### The data ###
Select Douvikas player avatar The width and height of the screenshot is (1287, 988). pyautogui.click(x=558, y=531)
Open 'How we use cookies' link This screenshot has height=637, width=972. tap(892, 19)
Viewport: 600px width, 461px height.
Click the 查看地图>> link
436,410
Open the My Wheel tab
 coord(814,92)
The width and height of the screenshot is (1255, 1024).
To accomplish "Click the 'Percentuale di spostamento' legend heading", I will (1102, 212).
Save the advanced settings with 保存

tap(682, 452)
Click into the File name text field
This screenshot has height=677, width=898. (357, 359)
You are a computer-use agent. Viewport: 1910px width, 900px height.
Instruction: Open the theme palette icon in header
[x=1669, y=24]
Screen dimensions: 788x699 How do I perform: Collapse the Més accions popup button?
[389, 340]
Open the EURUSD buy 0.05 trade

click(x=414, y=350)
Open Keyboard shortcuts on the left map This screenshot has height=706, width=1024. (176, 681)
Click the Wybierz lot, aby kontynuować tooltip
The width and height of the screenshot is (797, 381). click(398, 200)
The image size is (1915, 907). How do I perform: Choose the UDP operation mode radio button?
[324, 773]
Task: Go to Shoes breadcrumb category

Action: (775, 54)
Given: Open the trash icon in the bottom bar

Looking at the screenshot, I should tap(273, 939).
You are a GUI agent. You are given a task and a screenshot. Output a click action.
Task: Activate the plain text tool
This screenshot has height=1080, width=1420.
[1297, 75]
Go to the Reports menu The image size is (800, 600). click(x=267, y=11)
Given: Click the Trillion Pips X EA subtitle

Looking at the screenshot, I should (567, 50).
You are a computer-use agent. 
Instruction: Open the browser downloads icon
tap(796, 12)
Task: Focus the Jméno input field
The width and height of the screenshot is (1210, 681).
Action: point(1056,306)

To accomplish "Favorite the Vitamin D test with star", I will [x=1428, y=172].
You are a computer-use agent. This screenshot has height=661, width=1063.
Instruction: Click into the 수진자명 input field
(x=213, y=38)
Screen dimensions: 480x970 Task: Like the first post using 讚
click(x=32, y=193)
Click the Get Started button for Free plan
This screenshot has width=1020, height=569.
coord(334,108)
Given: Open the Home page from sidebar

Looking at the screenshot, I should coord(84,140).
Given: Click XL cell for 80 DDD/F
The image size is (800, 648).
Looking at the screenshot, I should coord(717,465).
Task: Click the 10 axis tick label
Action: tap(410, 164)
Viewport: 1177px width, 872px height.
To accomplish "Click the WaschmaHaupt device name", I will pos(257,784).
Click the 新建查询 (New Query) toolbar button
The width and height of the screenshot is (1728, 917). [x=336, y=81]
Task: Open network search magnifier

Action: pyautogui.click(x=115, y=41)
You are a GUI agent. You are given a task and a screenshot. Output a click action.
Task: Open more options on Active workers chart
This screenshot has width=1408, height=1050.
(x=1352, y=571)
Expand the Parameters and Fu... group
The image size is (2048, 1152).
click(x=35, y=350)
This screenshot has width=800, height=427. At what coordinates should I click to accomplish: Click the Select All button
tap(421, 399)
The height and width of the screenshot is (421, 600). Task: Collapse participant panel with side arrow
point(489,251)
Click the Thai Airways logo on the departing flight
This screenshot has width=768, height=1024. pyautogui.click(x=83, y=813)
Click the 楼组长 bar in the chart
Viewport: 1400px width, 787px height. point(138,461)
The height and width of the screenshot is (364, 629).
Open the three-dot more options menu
###
→ **Task objective**: Retype exactly, and only, the lines that run from the one with "This screenshot has width=800, height=427." through the final line of the entries.

→ **Exercise response**:
This screenshot has width=800, height=427. At what coordinates should I click to accomplish: Click the Select All button
tap(421, 399)
The height and width of the screenshot is (421, 600). Task: Collapse participant panel with side arrow
point(489,251)
Click the Thai Airways logo on the departing flight
This screenshot has width=768, height=1024. pyautogui.click(x=83, y=813)
Click the 楼组长 bar in the chart
Viewport: 1400px width, 787px height. point(138,461)
The height and width of the screenshot is (364, 629).
Open the three-dot more options menu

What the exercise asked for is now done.